The `limits` block above is one global ceiling. Real APIs run different plans
with different ceilings. The cleanest way to model that is one
`complex-rate-limit-inbound` instance per plan, each with its own token and
request budgets, attached to a route the matching consumers hit.

A `free` plan might be 60 RPM, 30,000 input tokens, 8,000 output tokens. A `pro`
plan on the same upstream might be 600 RPM, 300,000 input tokens, 80,000 output
tokens. Both keyed on `rateLimitBy: "user"` for per-consumer counters, both
attached to a route that filters consumers by plan with a small inbound gate.
The `setIncrements` hook stays the same across plans because the increment is
the real token count regardless of budget.

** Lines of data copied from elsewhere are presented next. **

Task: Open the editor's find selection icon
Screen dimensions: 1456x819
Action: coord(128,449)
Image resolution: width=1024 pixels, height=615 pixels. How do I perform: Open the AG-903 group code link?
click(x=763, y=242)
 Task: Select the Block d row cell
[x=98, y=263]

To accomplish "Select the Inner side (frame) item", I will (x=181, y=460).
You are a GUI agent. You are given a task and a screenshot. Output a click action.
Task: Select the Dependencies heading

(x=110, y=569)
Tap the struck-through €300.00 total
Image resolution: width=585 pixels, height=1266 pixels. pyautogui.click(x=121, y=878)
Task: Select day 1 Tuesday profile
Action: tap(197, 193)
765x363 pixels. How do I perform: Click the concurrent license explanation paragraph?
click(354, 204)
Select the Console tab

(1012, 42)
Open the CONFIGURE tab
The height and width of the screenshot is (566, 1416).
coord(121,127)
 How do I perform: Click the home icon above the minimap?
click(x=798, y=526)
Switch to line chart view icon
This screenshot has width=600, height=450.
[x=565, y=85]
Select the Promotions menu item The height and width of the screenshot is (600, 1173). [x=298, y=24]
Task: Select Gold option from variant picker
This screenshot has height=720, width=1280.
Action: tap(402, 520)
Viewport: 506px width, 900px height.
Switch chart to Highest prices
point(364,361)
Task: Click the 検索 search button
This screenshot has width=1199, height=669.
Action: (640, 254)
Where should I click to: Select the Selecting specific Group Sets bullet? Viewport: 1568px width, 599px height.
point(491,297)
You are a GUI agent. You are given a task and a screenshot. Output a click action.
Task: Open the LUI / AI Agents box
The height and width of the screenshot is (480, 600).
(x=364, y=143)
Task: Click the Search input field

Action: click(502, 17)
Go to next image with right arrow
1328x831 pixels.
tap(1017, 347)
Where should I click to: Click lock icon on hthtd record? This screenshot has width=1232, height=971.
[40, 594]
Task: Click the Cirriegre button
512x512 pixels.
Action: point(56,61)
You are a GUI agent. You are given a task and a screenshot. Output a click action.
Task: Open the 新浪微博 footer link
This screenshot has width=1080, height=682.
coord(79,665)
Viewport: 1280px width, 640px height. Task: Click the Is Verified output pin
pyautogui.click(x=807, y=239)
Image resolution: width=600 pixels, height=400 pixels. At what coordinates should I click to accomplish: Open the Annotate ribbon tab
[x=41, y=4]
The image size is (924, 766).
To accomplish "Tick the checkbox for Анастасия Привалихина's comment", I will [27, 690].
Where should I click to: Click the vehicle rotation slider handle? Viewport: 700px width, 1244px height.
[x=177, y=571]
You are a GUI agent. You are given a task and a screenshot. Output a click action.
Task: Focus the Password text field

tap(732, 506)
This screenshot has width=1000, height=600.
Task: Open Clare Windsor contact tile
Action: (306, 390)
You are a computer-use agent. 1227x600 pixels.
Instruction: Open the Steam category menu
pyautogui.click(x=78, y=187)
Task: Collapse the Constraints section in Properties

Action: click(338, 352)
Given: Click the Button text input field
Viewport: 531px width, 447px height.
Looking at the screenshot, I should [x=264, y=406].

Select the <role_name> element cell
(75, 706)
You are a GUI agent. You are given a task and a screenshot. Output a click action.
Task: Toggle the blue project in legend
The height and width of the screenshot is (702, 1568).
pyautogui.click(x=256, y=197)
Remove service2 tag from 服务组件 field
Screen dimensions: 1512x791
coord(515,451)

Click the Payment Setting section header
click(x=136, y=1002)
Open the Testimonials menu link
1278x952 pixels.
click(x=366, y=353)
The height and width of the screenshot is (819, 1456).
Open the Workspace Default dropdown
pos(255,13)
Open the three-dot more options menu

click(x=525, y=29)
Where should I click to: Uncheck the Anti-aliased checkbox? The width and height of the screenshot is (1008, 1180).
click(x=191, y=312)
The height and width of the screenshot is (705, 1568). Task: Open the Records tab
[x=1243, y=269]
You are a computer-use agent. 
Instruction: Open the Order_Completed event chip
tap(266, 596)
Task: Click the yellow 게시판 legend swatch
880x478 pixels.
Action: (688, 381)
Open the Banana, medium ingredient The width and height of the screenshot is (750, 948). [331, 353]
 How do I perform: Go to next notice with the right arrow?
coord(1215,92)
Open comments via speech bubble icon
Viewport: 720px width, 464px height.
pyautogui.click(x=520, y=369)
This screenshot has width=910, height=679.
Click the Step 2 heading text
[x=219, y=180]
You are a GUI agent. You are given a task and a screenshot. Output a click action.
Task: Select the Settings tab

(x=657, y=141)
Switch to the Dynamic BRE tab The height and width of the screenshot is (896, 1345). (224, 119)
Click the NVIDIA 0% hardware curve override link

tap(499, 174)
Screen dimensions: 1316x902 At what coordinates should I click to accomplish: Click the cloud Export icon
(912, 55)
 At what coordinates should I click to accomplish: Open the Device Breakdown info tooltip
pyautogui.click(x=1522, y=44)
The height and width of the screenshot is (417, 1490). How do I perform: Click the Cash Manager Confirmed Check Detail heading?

For a pre-flight ceiling against a single oversize request (a 200K-token prompt
that would burn the upstream's per-request token cap), add a custom inbound
policy that reads the request body's `messages` / `prompt`, estimates input
tokens, and rejects with `413` if it exceeds a hard per-request cap. That's a
separate gate from the per-minute counter and worth running on every LLM route.

The same per-consumer token signal also doubles as a billing signal if you want
it to. Zuplo's
[monetization-inbound policy](https://zuplo.com/docs/articles/monetization) ties
usage to a consumer's subscription, so the counts that drive your rate limits
can also feed plan-based billing without a second metering pipeline. Rate
limiting is the focus here; the same plumbing extends to monetization when
you're ready.

## What a token-weighted gateway buys you

A token-weighted gateway throttles every consumer by what they actually used.
The chatty classifier user keeps their 30-token calls flowing. The
batch-summarization user gets capped at the budget their plan paid for. The
cheap user isn't squeezed out of their RPM headroom by someone else's 40K-token
jobs, and your upstream provider quota stops getting surprised.